The Event Horizon Upstairs

For weeks now my family has been suffering from unaccountable temporal inconsistencies. For instance, two weeks ago I woke my daughter up and told her to come downstairs in five minutes for breakfast. She arrived twenty minutes later. I spoke to her about this, in no uncertain terms, but she insisted that she had only taken five minutes to arrive.

I know this new house is bigger than our little apartment in South Carolina, but it doesn't take fifteen minutes to trundle down the stairs, through the living room, and arrive at the breakfast table.

Last night we experiences another temporal anomaly. I told the kids to finish their chores and head up to bed for ten minutes of reading time while I put the baby to bed.
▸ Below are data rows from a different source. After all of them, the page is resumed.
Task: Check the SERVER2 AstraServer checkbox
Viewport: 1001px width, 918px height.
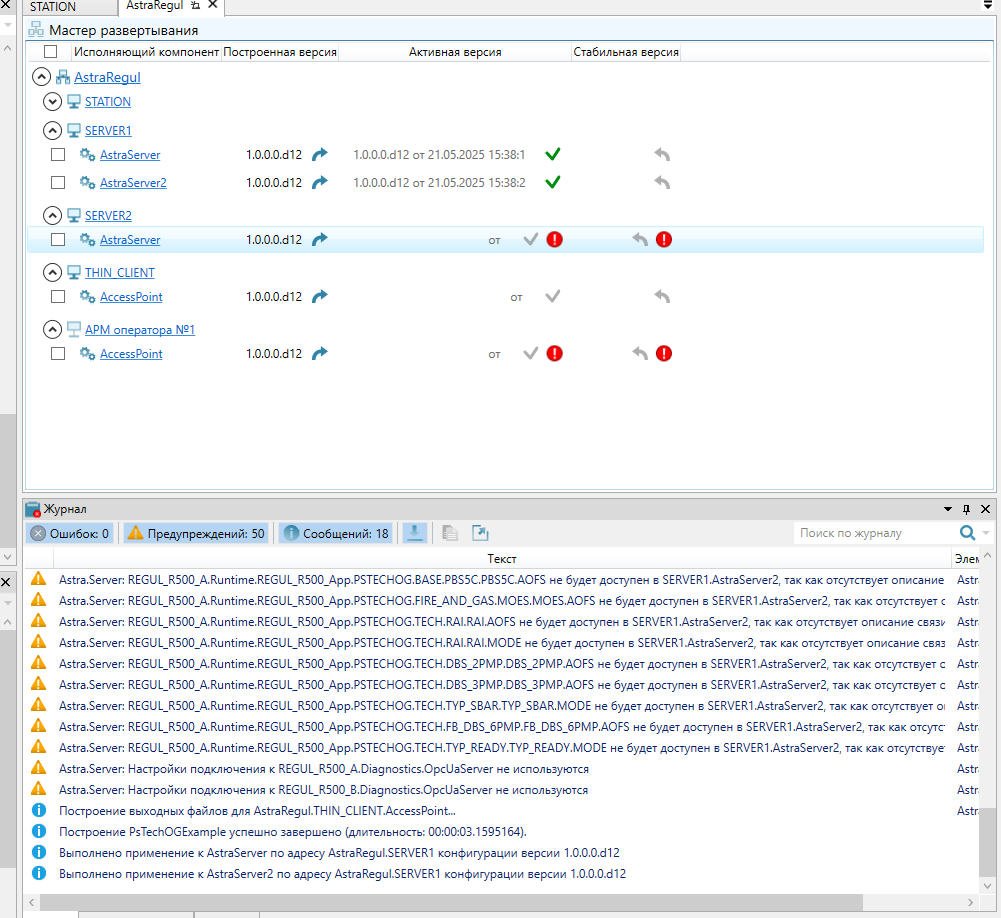Action: [58, 240]
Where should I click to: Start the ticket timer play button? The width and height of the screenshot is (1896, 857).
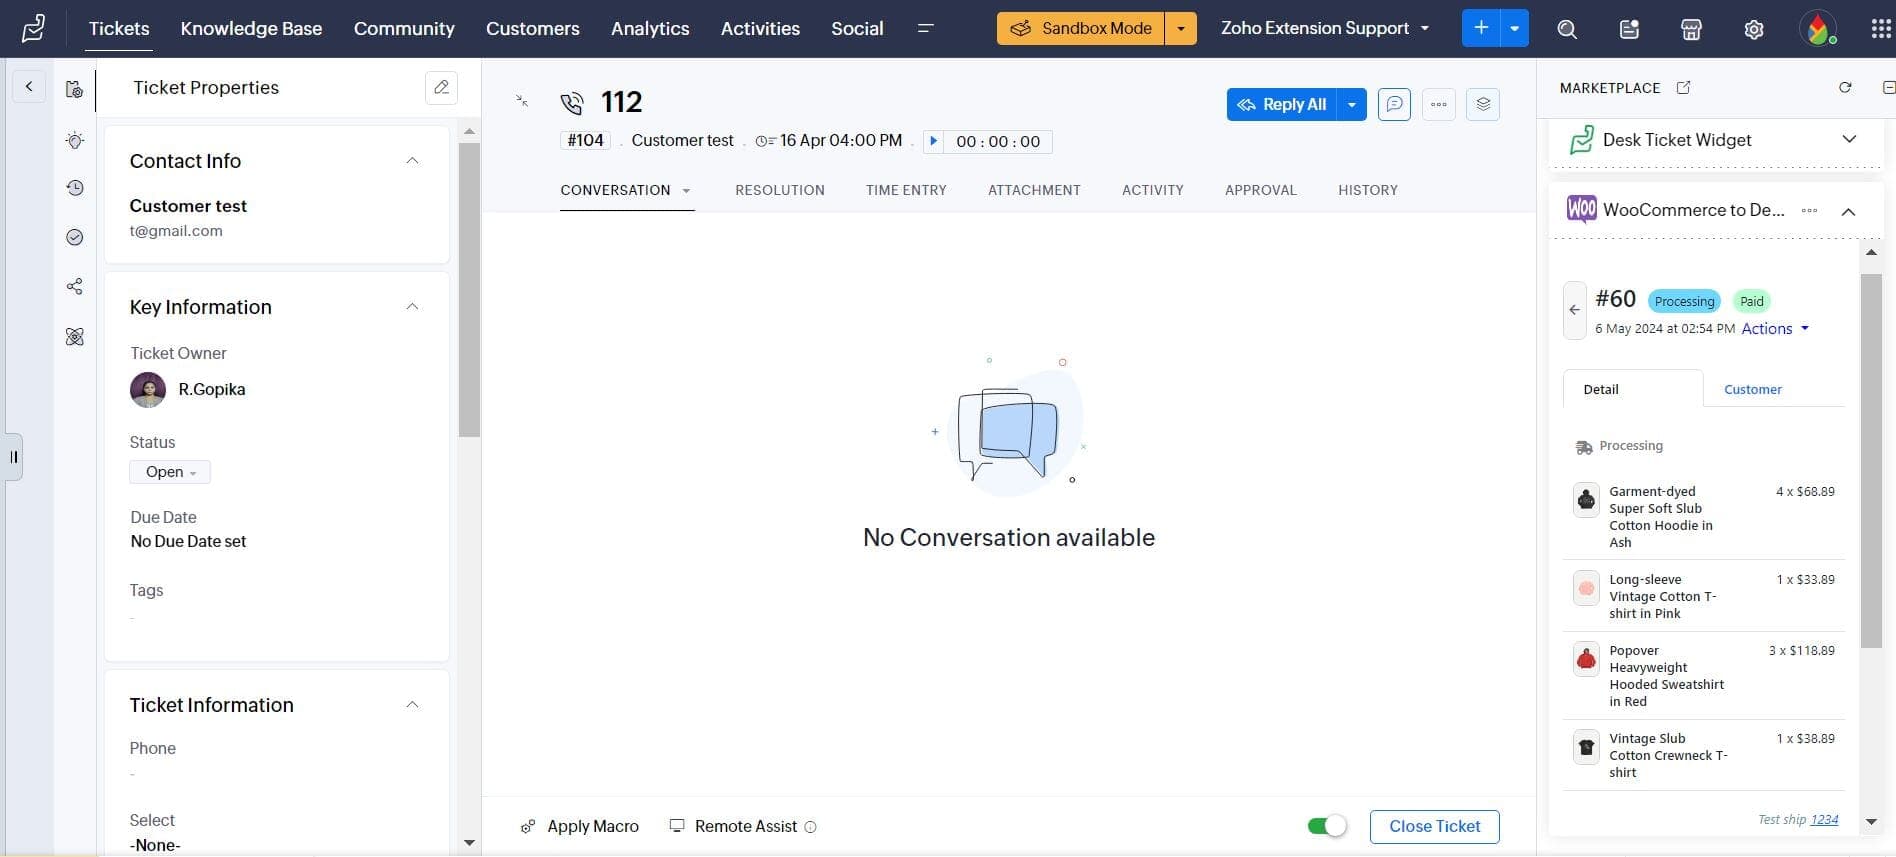click(933, 141)
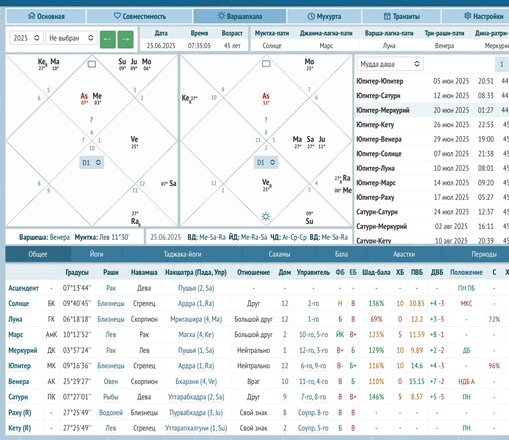
Task: Open the year 2025 dropdown
Action: [26, 38]
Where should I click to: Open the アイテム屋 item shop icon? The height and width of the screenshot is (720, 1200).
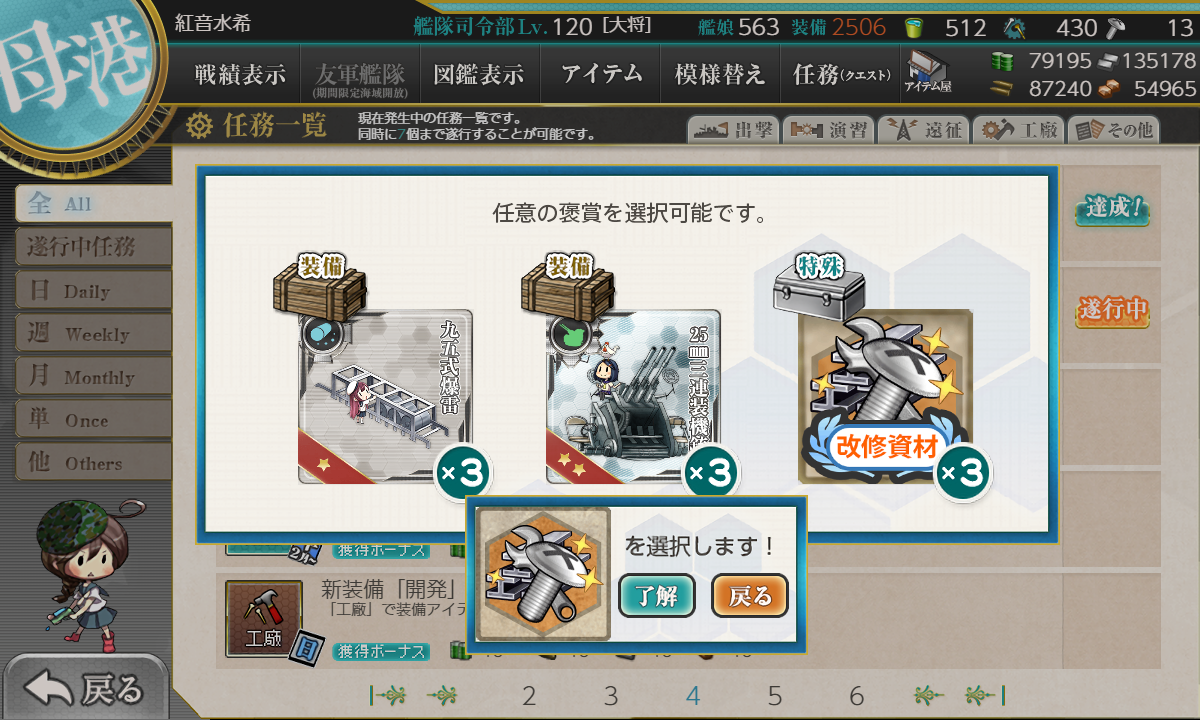coord(928,73)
The baby was fussy and it took longer than usual to put her to sleep, so when I left the nursery I was worried that I might wake the other children up. After all, lights out was thirty minutes ago. Lo and behold, the lights were still on.

I went upstairs and was met with bemused stares. "It's not lights out, mom. We've only been reading for five minutes." Uh-huh.
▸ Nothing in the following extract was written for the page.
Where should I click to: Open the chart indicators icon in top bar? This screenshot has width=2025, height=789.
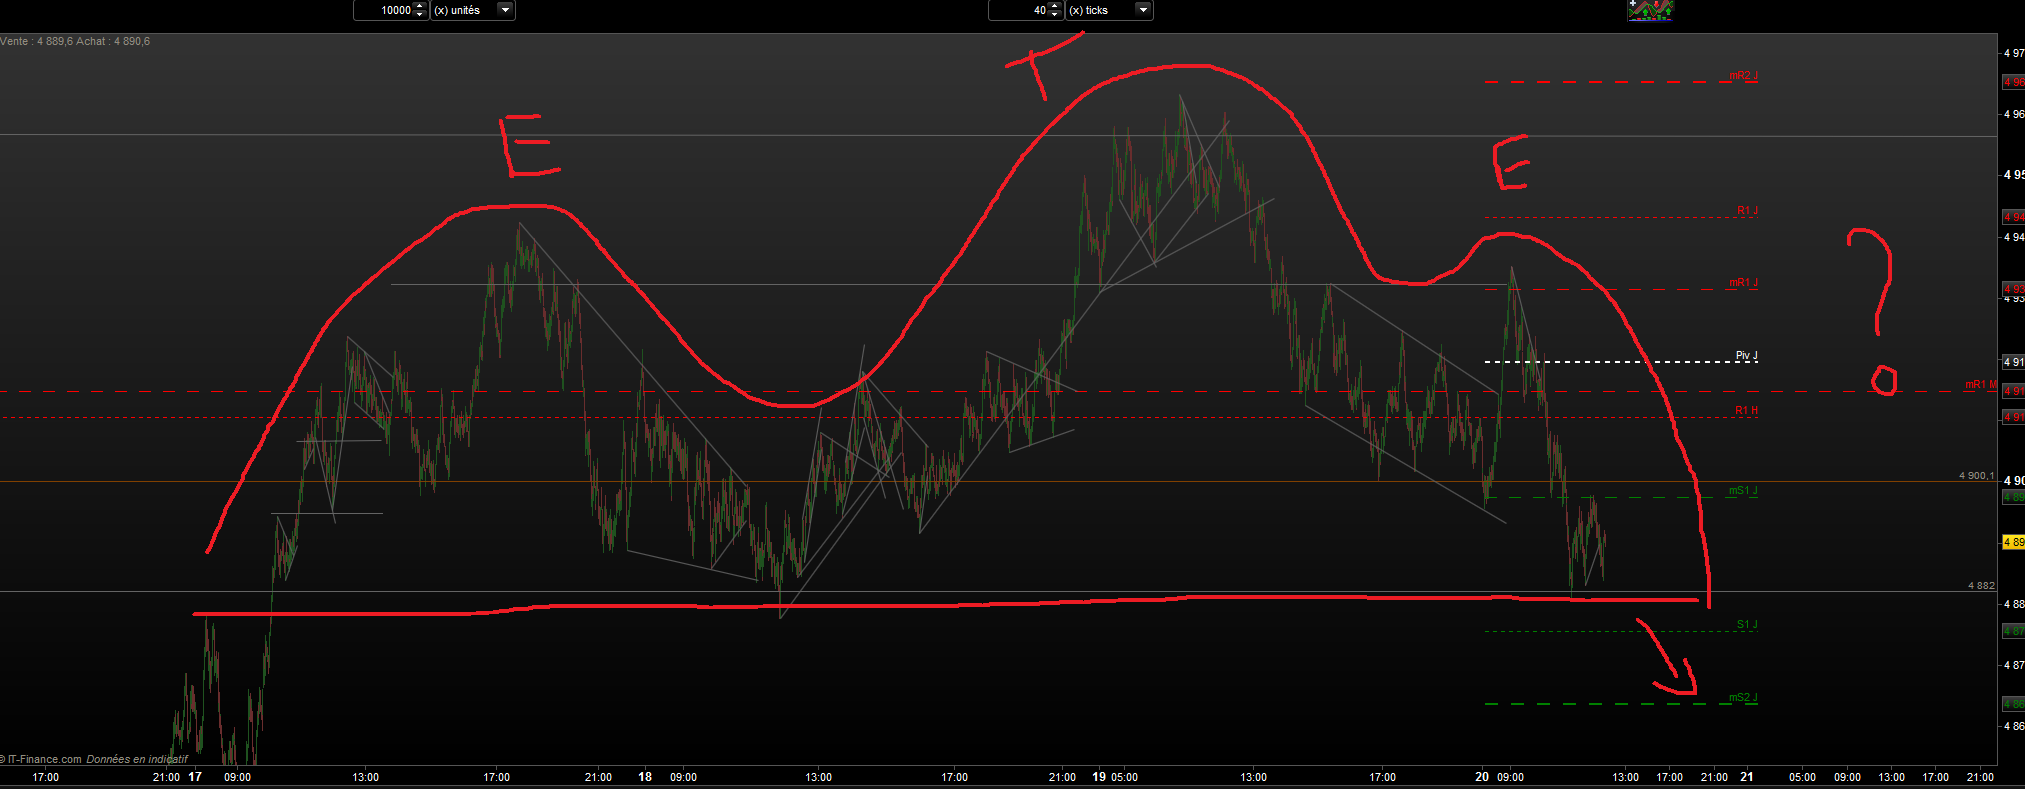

When I walked through the kitchen I saw the clock... 9:06. Really? I thought it was just after eight! How had I lost an entire hour? Obviously there is something wrong with the clocks in my house.
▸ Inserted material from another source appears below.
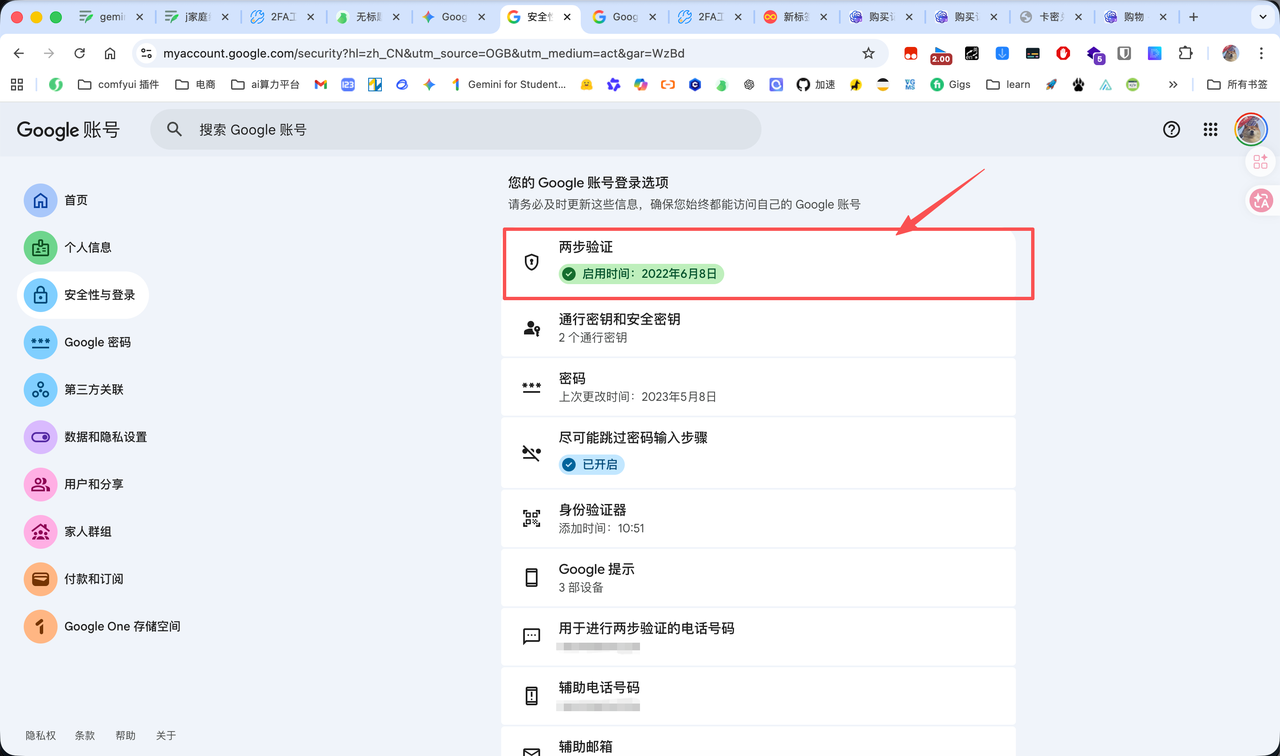Open Gmail bookmark icon in bookmarks bar

tap(320, 85)
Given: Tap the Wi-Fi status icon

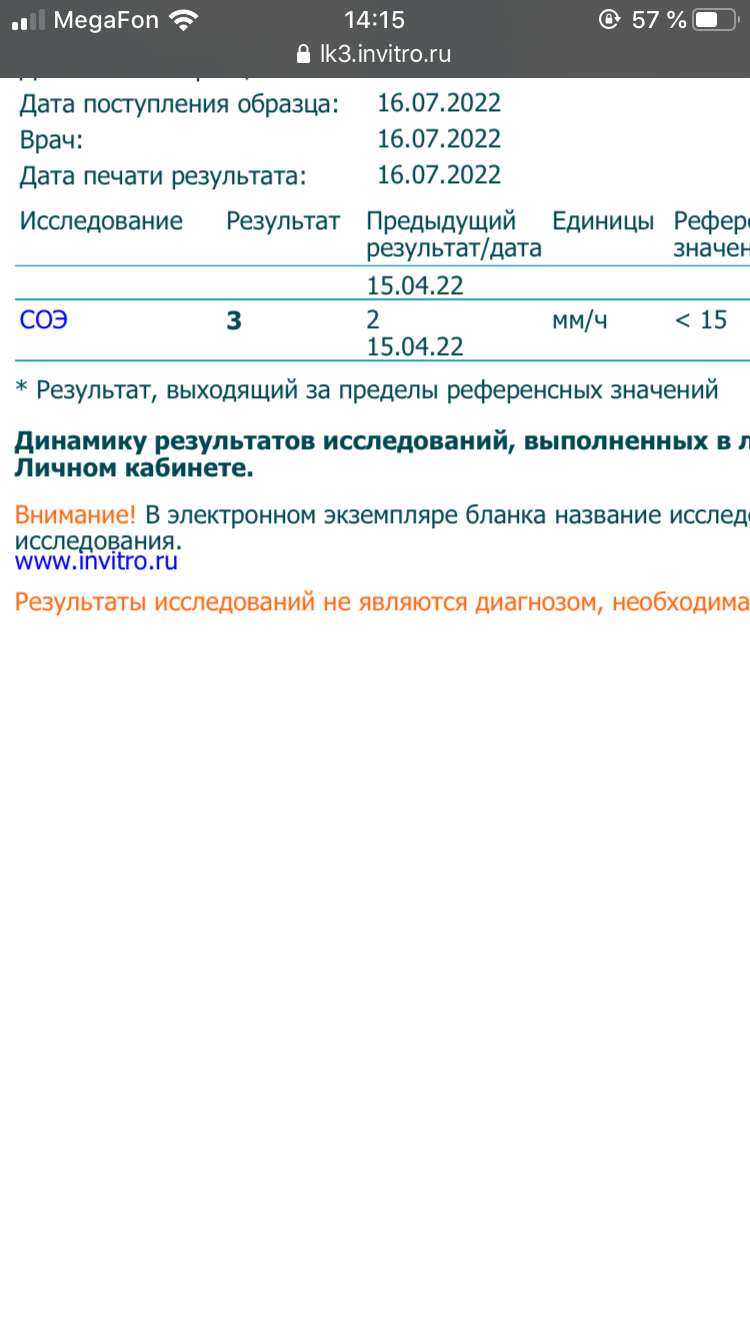Looking at the screenshot, I should [183, 20].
The answer came to me this morning when Eldest came to breakfast in a shirt I didn't recognize. "Where'd you get that one?" I asked, since I know I didn't pay money for a pink and silver striped Tinkerbell shirt.

"From the box," she said in between bites of cereal.

Of course. The Box. The one my friend told me was "a couple of outfits" her twins had outgrown and that wound up being eighty pounds of cast off Levi, American Eagle, and other brands whose price tags I don't want to contemplate. It hadn't been one box, it had been many, a parade of giant moving boxes packed so tight that any errant pencil would have been crushed into diamond.

We'd sorted the clothes, given away a good half, and then... I honestly couldn't remember what we'd done with the rest. "Where was the shirt?" I asked, thinking Eldest had done some spelunking in the garage. She does that sometimes, when the alternative is folding her own laundry.

"It was in my dresser."

After the children left for school I braved the time anomaly and crept upstairs, eyeing Eldest's ancient dresser with fear. Had she really packed all those clothes in there? Had she really managed to shove everything into those drawers that barely opened when weighed down by a mismatched pair of socks.

She had.

Eldest had stuffed everything in there, bunched up even tighter than the boxes the clothes had come in. Suddenly, all became clear.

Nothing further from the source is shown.